I went to a talk tonight on a talk entitled “The Subprime Crisis, Gold, Commodities and Where the Stock Market Goes From Here” given by a few investors with a collective 70 years of investing experience, and lets just say that it makes this blog sound like a cheery story.
The punch line: we narrowly avoided financial markets Armageddon last month when the Fed arranged the bail out of Bear Stearns and the risk is far from over.
The short-seller and 50 year veteran suggested a variety of things, the most tangible of which is to be long gold as a hedge against hyper inflation and further deterioration of the dollar (just his opinion, not advice). (He is also long GOOG and RIMM. Smart old dude).

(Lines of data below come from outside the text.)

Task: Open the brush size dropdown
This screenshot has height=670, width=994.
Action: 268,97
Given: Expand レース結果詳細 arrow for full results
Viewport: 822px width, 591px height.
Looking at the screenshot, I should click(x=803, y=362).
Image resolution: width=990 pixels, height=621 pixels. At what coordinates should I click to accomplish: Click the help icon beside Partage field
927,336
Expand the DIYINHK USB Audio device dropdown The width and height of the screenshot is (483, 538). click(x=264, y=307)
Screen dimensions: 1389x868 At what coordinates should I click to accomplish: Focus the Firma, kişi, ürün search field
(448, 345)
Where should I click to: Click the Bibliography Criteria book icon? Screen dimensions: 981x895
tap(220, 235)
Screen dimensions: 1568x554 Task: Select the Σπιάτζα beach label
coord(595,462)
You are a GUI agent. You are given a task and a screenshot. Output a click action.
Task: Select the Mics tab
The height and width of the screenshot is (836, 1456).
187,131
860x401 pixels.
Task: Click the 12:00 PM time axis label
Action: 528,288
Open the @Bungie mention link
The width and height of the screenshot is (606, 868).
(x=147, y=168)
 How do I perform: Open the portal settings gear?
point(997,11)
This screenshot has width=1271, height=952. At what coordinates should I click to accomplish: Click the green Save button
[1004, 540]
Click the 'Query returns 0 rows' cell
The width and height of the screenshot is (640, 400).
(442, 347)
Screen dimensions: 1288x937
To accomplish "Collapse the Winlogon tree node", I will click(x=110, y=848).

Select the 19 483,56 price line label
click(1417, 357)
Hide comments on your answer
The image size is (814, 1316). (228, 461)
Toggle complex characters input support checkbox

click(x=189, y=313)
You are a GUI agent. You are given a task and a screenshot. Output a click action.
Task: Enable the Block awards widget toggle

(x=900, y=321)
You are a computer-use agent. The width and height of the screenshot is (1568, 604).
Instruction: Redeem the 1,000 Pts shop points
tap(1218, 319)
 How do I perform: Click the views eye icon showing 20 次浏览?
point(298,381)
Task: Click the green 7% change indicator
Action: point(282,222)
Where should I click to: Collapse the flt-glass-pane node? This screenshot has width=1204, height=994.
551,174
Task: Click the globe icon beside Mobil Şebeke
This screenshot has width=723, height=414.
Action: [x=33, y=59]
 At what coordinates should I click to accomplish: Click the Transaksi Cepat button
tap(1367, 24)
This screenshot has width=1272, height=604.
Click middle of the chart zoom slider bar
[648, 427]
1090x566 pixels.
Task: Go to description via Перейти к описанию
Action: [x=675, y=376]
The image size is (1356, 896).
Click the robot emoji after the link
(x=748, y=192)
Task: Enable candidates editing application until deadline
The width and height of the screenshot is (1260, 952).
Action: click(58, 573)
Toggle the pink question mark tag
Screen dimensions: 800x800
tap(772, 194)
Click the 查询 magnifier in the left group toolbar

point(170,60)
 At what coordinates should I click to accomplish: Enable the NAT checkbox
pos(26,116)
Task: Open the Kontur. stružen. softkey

That said, spending a good deal of my time on Twitter over the last few weeks has kept me in the flow of optimistic and creative ideas…allowing me to keep my head out of the murkiness caused by headlines like:
S&P said it is reviewing loss expectation for more than 17 percent of U.S. subprime debt deals issued in the first half of 2007
Instead, I am starting to focus on signs of an emerging bottom like this:
Billionaire financier Wilbur Ross Jr., who made his fortune turning around distressed steel and textile companies, plans to seek about $4 billion from investors including Arab sovereign funds to buy U.S. depositary banks.
And remembering, that God Blessed Texas:
Dallas housing market: nation’s most stable
A recent PMI Group study reported that the risk of U.S. housing price declines remained low in many areas of the South, Midwest and Northwest. Among the 50 largest metropolitan statistical areas, Texas cities were the lowest and most stable in risk outlook during 2007.
The objective side of me realizes that there is much more pain to be felt before this is over. But we are still a nation of innovators and entrepreneurs. So I will keep dreaming and keeping hope alive.